===== DATASET RECORDS

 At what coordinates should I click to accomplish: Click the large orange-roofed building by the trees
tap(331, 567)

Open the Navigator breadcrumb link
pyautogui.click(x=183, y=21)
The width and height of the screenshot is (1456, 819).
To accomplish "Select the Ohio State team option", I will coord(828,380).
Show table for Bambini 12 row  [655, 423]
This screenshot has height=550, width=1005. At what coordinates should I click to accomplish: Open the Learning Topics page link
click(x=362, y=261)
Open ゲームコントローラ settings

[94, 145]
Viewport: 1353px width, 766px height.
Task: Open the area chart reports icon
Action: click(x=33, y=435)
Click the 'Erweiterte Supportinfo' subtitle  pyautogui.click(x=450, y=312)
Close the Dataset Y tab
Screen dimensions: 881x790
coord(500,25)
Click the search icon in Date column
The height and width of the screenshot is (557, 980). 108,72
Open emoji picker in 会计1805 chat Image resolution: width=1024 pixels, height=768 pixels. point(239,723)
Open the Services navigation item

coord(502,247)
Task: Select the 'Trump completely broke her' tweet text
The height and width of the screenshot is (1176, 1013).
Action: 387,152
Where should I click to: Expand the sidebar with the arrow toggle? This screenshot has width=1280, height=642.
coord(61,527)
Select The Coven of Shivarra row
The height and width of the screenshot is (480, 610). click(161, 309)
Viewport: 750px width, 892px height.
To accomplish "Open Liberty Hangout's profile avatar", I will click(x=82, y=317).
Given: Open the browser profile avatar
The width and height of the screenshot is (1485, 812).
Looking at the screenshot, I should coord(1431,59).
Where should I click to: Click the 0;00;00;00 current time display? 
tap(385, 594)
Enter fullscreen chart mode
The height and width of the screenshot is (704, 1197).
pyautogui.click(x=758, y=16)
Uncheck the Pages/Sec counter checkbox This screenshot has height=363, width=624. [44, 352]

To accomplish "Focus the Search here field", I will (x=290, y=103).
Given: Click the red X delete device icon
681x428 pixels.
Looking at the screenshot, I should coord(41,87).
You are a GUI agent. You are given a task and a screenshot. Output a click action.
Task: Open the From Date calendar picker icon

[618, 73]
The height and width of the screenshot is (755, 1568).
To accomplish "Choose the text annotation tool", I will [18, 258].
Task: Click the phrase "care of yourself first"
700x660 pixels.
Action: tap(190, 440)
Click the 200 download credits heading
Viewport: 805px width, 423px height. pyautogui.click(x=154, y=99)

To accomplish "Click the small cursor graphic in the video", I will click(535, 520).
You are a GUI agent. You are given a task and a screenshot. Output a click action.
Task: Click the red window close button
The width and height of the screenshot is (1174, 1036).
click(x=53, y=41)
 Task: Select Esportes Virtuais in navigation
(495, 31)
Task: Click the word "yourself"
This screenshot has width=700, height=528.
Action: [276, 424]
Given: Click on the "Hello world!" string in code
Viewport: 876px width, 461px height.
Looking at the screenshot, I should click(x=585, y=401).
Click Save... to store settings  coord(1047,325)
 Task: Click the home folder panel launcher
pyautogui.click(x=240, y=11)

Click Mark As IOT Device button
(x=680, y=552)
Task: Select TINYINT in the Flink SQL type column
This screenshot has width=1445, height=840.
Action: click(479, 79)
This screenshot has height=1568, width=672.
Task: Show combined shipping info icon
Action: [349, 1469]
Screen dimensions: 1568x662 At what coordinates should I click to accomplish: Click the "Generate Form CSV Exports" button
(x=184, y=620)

==========

TASK ITEM
Each line in the data that holds the word "avatar" must be copied.

EXPECTED ANSWER
To accomplish "Open Liberty Hangout's profile avatar", I will click(x=82, y=317).
Given: Open the browser profile avatar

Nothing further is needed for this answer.